[Problem requirements]
Your response should consist of the lines below, printed exactly.

Collected data:
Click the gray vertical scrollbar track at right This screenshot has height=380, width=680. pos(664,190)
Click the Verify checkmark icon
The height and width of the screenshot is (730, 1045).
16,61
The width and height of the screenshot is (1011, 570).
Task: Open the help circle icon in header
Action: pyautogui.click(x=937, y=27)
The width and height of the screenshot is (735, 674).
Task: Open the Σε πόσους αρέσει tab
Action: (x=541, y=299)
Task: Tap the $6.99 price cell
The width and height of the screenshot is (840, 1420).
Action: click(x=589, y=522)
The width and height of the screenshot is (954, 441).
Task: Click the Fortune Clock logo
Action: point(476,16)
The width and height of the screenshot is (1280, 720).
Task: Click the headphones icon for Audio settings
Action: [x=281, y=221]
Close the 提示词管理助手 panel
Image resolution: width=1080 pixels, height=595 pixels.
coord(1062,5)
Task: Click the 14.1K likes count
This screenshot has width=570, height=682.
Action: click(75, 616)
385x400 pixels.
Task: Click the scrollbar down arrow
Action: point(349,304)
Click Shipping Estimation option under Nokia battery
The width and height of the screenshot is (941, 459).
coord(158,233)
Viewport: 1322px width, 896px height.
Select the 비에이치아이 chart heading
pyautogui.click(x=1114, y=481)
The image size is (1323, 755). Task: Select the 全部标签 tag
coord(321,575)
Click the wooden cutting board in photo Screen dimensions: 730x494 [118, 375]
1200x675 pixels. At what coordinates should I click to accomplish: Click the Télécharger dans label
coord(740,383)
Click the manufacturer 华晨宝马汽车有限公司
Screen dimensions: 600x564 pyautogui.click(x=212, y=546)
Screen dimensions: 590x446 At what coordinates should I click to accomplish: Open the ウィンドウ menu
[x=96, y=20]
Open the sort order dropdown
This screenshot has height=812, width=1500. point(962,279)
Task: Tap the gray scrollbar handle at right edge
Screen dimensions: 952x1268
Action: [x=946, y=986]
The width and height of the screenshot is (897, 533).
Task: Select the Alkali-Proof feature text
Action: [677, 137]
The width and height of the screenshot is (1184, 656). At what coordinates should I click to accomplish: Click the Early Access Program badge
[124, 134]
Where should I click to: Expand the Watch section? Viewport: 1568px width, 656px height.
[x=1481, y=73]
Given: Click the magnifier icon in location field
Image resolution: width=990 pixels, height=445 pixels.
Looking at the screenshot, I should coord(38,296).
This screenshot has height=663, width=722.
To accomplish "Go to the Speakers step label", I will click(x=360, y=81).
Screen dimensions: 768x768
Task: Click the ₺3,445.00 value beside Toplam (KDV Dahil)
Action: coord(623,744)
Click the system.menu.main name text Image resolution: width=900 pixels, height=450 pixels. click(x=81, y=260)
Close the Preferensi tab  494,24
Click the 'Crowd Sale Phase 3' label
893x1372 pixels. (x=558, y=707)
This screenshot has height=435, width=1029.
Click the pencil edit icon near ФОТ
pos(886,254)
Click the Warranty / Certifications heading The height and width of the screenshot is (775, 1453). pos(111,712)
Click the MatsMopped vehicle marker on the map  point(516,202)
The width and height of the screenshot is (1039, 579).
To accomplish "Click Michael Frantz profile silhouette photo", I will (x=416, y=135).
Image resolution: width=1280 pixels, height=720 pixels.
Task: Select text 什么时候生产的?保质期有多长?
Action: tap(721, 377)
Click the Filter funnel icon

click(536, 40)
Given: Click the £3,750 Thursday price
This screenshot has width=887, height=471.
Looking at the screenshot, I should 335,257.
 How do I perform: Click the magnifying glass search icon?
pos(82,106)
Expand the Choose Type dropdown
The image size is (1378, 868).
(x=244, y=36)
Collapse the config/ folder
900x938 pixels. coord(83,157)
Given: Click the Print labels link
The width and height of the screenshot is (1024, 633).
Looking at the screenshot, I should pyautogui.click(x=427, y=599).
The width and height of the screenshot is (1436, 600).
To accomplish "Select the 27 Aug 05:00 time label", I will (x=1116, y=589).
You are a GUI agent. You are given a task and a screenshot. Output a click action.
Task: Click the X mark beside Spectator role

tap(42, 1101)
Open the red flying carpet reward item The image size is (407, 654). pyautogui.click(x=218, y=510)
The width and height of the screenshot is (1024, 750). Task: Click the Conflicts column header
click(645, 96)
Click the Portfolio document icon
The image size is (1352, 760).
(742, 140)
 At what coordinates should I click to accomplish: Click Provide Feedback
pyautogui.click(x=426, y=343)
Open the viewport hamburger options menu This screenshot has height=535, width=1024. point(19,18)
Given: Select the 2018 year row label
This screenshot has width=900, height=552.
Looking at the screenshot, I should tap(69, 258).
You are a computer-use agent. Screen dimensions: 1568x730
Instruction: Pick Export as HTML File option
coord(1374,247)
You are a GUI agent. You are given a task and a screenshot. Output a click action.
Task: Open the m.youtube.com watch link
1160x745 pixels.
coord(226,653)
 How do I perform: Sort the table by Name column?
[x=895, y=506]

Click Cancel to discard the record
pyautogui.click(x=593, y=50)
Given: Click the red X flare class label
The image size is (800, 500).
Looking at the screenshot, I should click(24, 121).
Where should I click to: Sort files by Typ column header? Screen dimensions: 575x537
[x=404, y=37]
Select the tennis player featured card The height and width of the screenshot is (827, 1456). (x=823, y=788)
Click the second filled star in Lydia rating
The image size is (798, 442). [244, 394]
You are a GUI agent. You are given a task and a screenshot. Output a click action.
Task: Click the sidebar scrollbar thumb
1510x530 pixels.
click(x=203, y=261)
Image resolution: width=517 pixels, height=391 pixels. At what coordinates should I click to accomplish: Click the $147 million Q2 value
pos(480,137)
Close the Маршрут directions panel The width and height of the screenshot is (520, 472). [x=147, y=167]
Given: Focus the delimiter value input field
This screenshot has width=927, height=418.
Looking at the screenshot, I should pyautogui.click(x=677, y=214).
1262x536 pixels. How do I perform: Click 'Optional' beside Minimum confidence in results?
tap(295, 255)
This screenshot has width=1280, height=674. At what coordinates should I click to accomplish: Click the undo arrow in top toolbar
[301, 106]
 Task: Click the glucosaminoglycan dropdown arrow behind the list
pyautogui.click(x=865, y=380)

[Written answer]
Click the gray vertical scrollbar track at right This screenshot has height=380, width=680. pos(664,190)
Click the Verify checkmark icon
The height and width of the screenshot is (730, 1045).
16,61
The width and height of the screenshot is (1011, 570).
Task: Open the help circle icon in header
Action: pyautogui.click(x=937, y=27)
The width and height of the screenshot is (735, 674).
Task: Open the Σε πόσους αρέσει tab
Action: (x=541, y=299)
Task: Tap the $6.99 price cell
The width and height of the screenshot is (840, 1420).
Action: click(x=589, y=522)
The width and height of the screenshot is (954, 441).
Task: Click the Fortune Clock logo
Action: point(476,16)
The width and height of the screenshot is (1280, 720).
Task: Click the headphones icon for Audio settings
Action: [x=281, y=221]
Close the 提示词管理助手 panel
Image resolution: width=1080 pixels, height=595 pixels.
coord(1062,5)
Task: Click the 14.1K likes count
This screenshot has width=570, height=682.
Action: click(75, 616)
385x400 pixels.
Task: Click the scrollbar down arrow
Action: point(349,304)
Click Shipping Estimation option under Nokia battery
The width and height of the screenshot is (941, 459).
coord(158,233)
Viewport: 1322px width, 896px height.
Select the 비에이치아이 chart heading
pyautogui.click(x=1114, y=481)
The image size is (1323, 755). Task: Select the 全部标签 tag
coord(321,575)
Click the wooden cutting board in photo Screen dimensions: 730x494 [118, 375]
1200x675 pixels. At what coordinates should I click to accomplish: Click the Télécharger dans label
coord(740,383)
Click the manufacturer 华晨宝马汽车有限公司
Screen dimensions: 600x564 pyautogui.click(x=212, y=546)
Screen dimensions: 590x446 At what coordinates should I click to accomplish: Open the ウィンドウ menu
[x=96, y=20]
Open the sort order dropdown
This screenshot has height=812, width=1500. point(962,279)
Task: Tap the gray scrollbar handle at right edge
Screen dimensions: 952x1268
Action: [x=946, y=986]
The width and height of the screenshot is (897, 533).
Task: Select the Alkali-Proof feature text
Action: [677, 137]
The width and height of the screenshot is (1184, 656). At what coordinates should I click to accomplish: Click the Early Access Program badge
[124, 134]
Where should I click to: Expand the Watch section? Viewport: 1568px width, 656px height.
[x=1481, y=73]
Given: Click the magnifier icon in location field
Image resolution: width=990 pixels, height=445 pixels.
Looking at the screenshot, I should coord(38,296).
This screenshot has height=663, width=722.
To accomplish "Go to the Speakers step label", I will click(x=360, y=81).
Screen dimensions: 768x768
Task: Click the ₺3,445.00 value beside Toplam (KDV Dahil)
Action: coord(623,744)
Click the system.menu.main name text Image resolution: width=900 pixels, height=450 pixels. click(x=81, y=260)
Close the Preferensi tab  494,24
Click the 'Crowd Sale Phase 3' label
893x1372 pixels. (x=558, y=707)
This screenshot has height=435, width=1029.
Click the pencil edit icon near ФОТ
pos(886,254)
Click the Warranty / Certifications heading The height and width of the screenshot is (775, 1453). pos(111,712)
Click the MatsMopped vehicle marker on the map  point(516,202)
The width and height of the screenshot is (1039, 579).
To accomplish "Click Michael Frantz profile silhouette photo", I will (x=416, y=135).
Image resolution: width=1280 pixels, height=720 pixels.
Task: Select text 什么时候生产的?保质期有多长?
Action: tap(721, 377)
Click the Filter funnel icon

click(536, 40)
Given: Click the £3,750 Thursday price
This screenshot has width=887, height=471.
Looking at the screenshot, I should 335,257.
 How do I perform: Click the magnifying glass search icon?
pos(82,106)
Expand the Choose Type dropdown
The image size is (1378, 868).
(x=244, y=36)
Collapse the config/ folder
900x938 pixels. coord(83,157)
Given: Click the Print labels link
The width and height of the screenshot is (1024, 633).
Looking at the screenshot, I should pyautogui.click(x=427, y=599).
The width and height of the screenshot is (1436, 600).
To accomplish "Select the 27 Aug 05:00 time label", I will (x=1116, y=589).
You are a GUI agent. You are given a task and a screenshot. Output a click action.
Task: Click the X mark beside Spectator role

tap(42, 1101)
Open the red flying carpet reward item The image size is (407, 654). pyautogui.click(x=218, y=510)
The width and height of the screenshot is (1024, 750). Task: Click the Conflicts column header
click(645, 96)
Click the Portfolio document icon
The image size is (1352, 760).
(742, 140)
 At what coordinates should I click to accomplish: Click Provide Feedback
pyautogui.click(x=426, y=343)
Open the viewport hamburger options menu This screenshot has height=535, width=1024. point(19,18)
Given: Select the 2018 year row label
This screenshot has width=900, height=552.
Looking at the screenshot, I should tap(69, 258).
You are a computer-use agent. Screen dimensions: 1568x730
Instruction: Pick Export as HTML File option
coord(1374,247)
You are a GUI agent. You are given a task and a screenshot. Output a click action.
Task: Open the m.youtube.com watch link
1160x745 pixels.
coord(226,653)
 How do I perform: Sort the table by Name column?
[x=895, y=506]

Click Cancel to discard the record
pyautogui.click(x=593, y=50)
Given: Click the red X flare class label
The image size is (800, 500).
Looking at the screenshot, I should click(24, 121).
Where should I click to: Sort files by Typ column header? Screen dimensions: 575x537
[x=404, y=37]
Select the tennis player featured card The height and width of the screenshot is (827, 1456). (x=823, y=788)
Click the second filled star in Lydia rating
The image size is (798, 442). [244, 394]
You are a GUI agent. You are given a task and a screenshot. Output a click action.
Task: Click the sidebar scrollbar thumb
1510x530 pixels.
click(x=203, y=261)
Image resolution: width=517 pixels, height=391 pixels. At what coordinates should I click to accomplish: Click the $147 million Q2 value
pos(480,137)
Close the Маршрут directions panel The width and height of the screenshot is (520, 472). [x=147, y=167]
Given: Focus the delimiter value input field
This screenshot has width=927, height=418.
Looking at the screenshot, I should pyautogui.click(x=677, y=214).
1262x536 pixels. How do I perform: Click 'Optional' beside Minimum confidence in results?
tap(295, 255)
This screenshot has width=1280, height=674. At what coordinates should I click to accomplish: Click the undo arrow in top toolbar
[301, 106]
 Task: Click the glucosaminoglycan dropdown arrow behind the list
pyautogui.click(x=865, y=380)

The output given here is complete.